Medical Student University of Iowa Carver College of Medicine
Disclosure(s):
Logan Flom: No financial relationships to disclose
Introduction/Rationale: Cochlear implantation (CI) outcomes can be limited due to immune-mediated foreign body responses. Previous research outlined the potential role of immunological memory in sequentially-implanted patients. Time between sequential CI and electrode array design may inform these relationships on the basis of possible long-lived memory cell decay and differential insertion trauma (thought to be greater with perimodiolar arrays), respectively. Using electrode impedance as a proxy for fibrosis, we hypothesize that longer time between CI leads to smaller increases and that perimodiolar arrays lead to higher increases in electrode impedance for the second CI.

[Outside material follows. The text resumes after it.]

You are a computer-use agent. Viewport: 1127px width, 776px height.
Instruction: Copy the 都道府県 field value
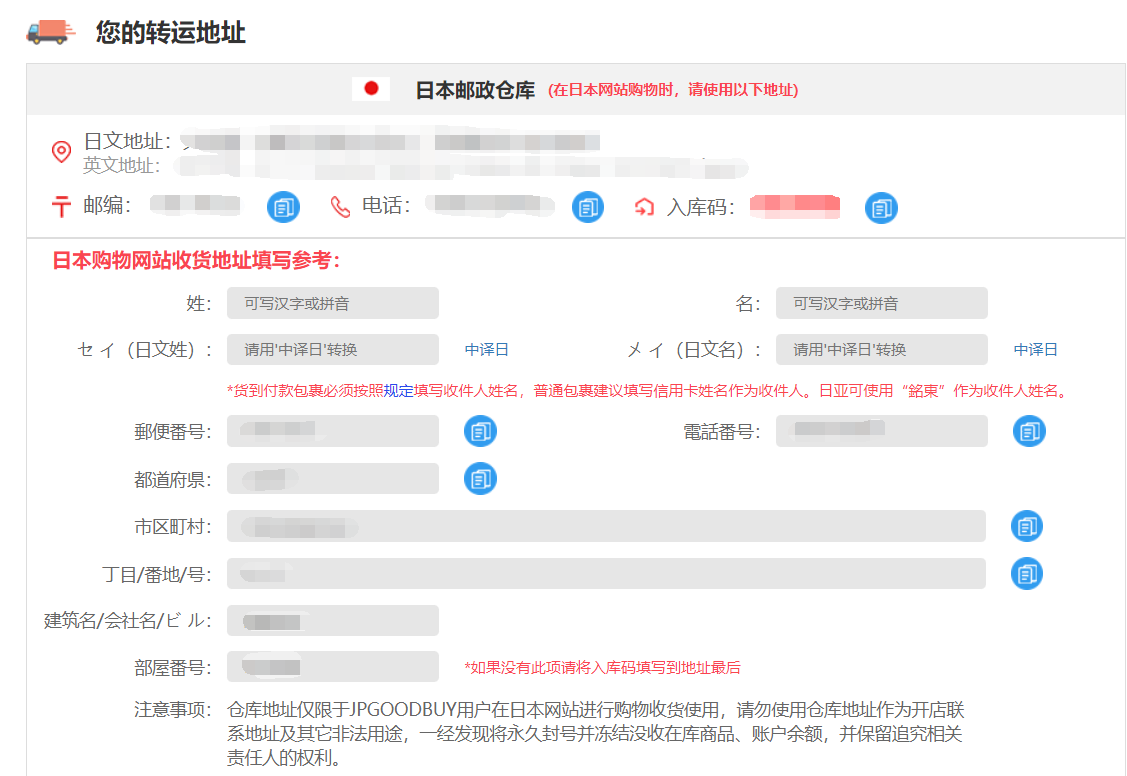point(480,479)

Methods: Retrospective data for 79 subjects with sequential bilateral implants were obtained from the University of Iowa cohort. 12-month impedances (averaged across electrodes 5-22) were calculated and analyzed by time elapsed between implantation (six month increments) and electrode array design.
Results: 12-month average impedances in the first and second implant were positively correlated across all time groupings. Correlations demonstrated a bimodal strength variation across these groupings (0-6m, 0.6211; 6-12m, 0.5556; 12-18m, 0.0233; 18-24m, 0.9220; 24-30m, 0.5379; 30+m, 0.1067). A significant difference in 12 month average impedance in first versus second implant was found in perimodiolar arrays (p = 0.0020, (-936,-220Ω)) but not lateral wall arrays (p = 0.9148, (-808, 894Ω)).
Conclusion: Significant increases in electrode impedance were seen in perimodiolar, not lateral wall, arrays. This may be a function of differential tissue trauma upon insertion. Bimodal correlation strength variation seen in electrode impedances by implant sequence and time between CI may elucidate dynamics informing initial trauma versus delayed immunologic response with subsequent taper, though sample size is small. Further research is warranted to more fully characterize findings.